EXCERPTED TEXT:
* * * * * * * * *

It is tempting to describe AI Medium using our existing concepts such as remix, bricolage or post-modern. The last term seems to fit quite well: art that consists of quotes and references to earlier historical art; combining parts and elements of already existing culture; looking back rather than forward. We can also recall the nineteenth-century eclectic paradigm in art and architecture that deliberately revived and combined historical styles.

All these concepts share a common assumption: that culture moves forward by recycling, recombining, and referencing what already exists. In short—“Make it Old” rather than modernist “Make it New.” AI content seems to confirm this perfectly—the models are literally trained on everything that came before.

Yet we should resist using only these concepts—because they can make us miss what is new about the AI medium. In my talk, I want to explore some of the key properties of this medium that such concepts cannot capture.

Some of the properties I will describe and analyze are structural—they follow from how these models fundamentally work. Others may diminish as models improve. Both are worth understanding, because even temporary properties of a medium shape the culture produced with it during that period.

The Trade-off Between Variability and Control

AI gives us unprecedented ease of creation and variability—but at the expense of precise control over details. This is how this medium fundamentally works: based on extracting patterns from large collections of media artifacts, and then generating new artifacts through prediction—through probabilistic actions.

The lack of control is therefore not a temporary limitation waiting to be engineered away. It is a constitutive property of the medium. Probabilistic generation and total authorial control are in tension by definition.

What does this mean in practice for culture? For amateurs and casual users, the lack of precise control over details is more often than not irrelevant, as long as generated artifacts look good. But what about creative professionals? Although GenAI produces high-quality results, designers do not have complete control over every detail—the model makes countless decisions autonomously. Consider such cases as, for example, generating an advertising photo for a product, or making a book cover or another graphic design where exact position and size of every graphic element really matters. In such cases, this lack of full control remains a fundamental challenge.

There is a big part of creative universe where the lack of precise control and inability to edit results is acceptable—but probably much bigger part where it is not.

This perspective also gives a possible new way to categorize the art, media, and design universe. Normally, we use categories like media types, or mass-produced vs unique, or 2D versus 3D versus 4D, or static vs interactive, and others. But now the arrival of GenAI brings another important boundary: all cases where high precision, control over minute details, and editability are crucial, versus all cases where it's not.

* * * * * * * * *

TASKS AND EXERCISES:
(1) In the text on the AI medium, what does AI give us at the expense of precise control over details?
(2) Please print the part of the text on the AI medium between "What does this" and "a fundamental challenge.", inclusive.
(3) Write what comes after the final sentence of the text on the AI medium.
The items after the text on the AI medium are separate material.

Screenshot and document pointing data:
* * * * * * * * *

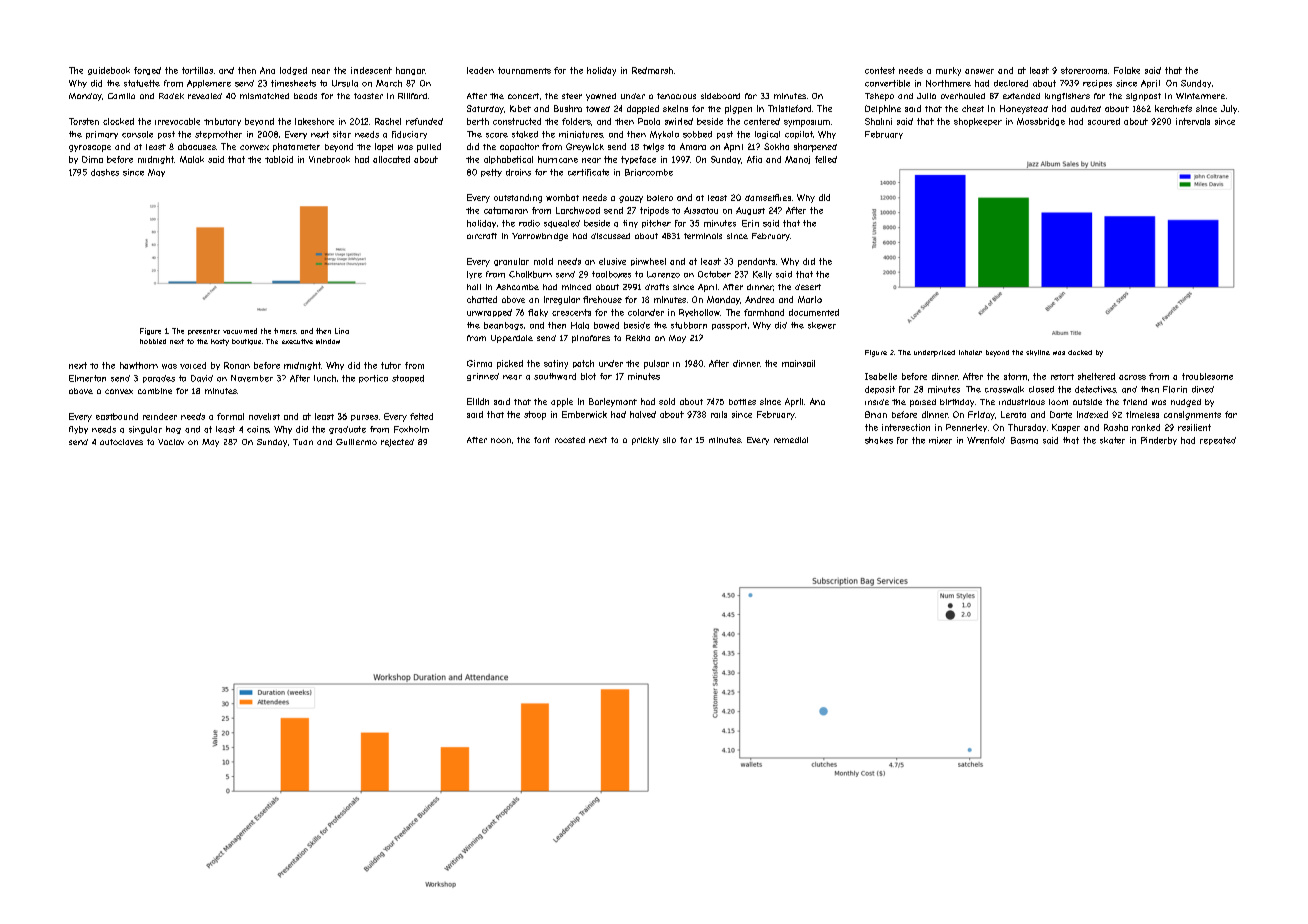  I want to click on remedial, so click(791, 440).
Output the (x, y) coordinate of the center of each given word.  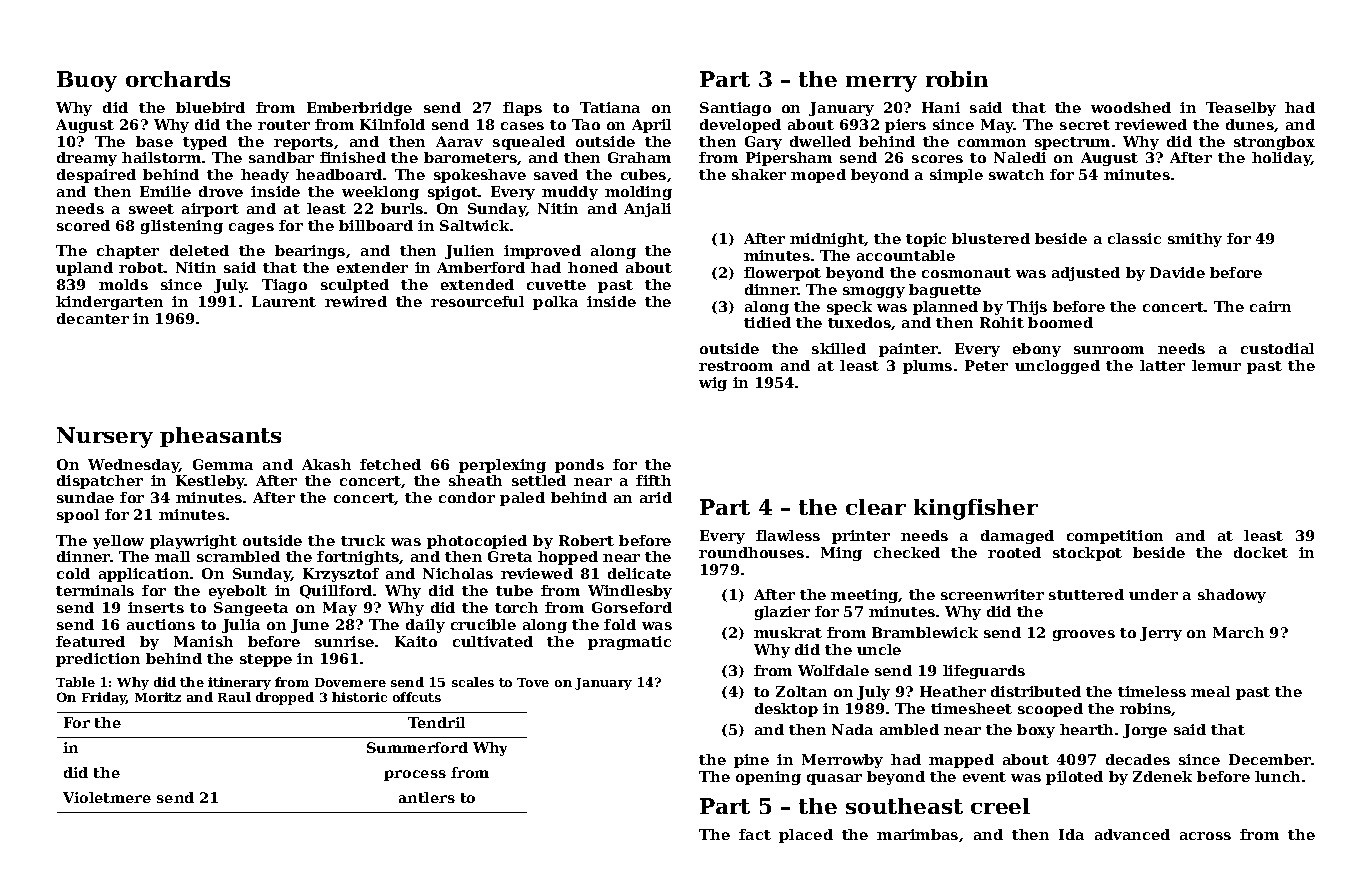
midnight (827, 240)
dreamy (87, 159)
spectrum (1072, 143)
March (1238, 632)
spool (78, 516)
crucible (483, 624)
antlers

* * * * * * * * *

REPLIES:
(1) Unprecedented ease of creation and variability.

(2)
What does this mean in practice for culture? For amateurs and casual users, the lack of precise control over details is more often than not irrelevant, as long as generated artifacts look good. But what about creative professionals? Although GenAI produces high-quality results, designers do not have complete control over every detail—the model makes countless decisions autonomously. Consider such cases as, for example, generating an advertising photo for a product, or making a book cover or another graphic design where exact position and size of every graphic element really matters. In such cases, this lack of full control remains a fundamental challenge.

(3)
Unprecedented Degrees of Freedom

Continuing this theme, I want to describe one aspect of AI image generation which is probably most important and interesting to me among all its other aspects. Modern artists used a variety of methods and tools to give up control and add randomness and indeterminacy into their artistic process. But usually, all such methods and systems only operate in one or at maximum a few dimensions. For example, take a particle system—yes, its parameters (particle size, transparency, speed, etc.) can be controlled by random functions—but in using such particle systems, we can still imagine beforehand the range of possible animated visuals we may see. While particles can be rendered in a variety of ways, all these possible visuals will have a definite family resemblance. The degrees of freedom—the range of possible we may expect—is limited.

Although GenAI can be used in this way (limiting its degree of freedom, and this is how it is often used for particular practical media tasks), it also enables a different mode. The artifacts it can generate in response to user requests can have more degrees of freedom, more unpredictability, and cover a much larger area of creative universe of everything which is possible, but invisible to us.

Modern experimental arts (including visual arts, music, literature, and performance) developed a variety of methods for introducing indeterminacy into artistic works. These methods and also ways to think about different types of indeterminacy are very useful for understanding AI medium.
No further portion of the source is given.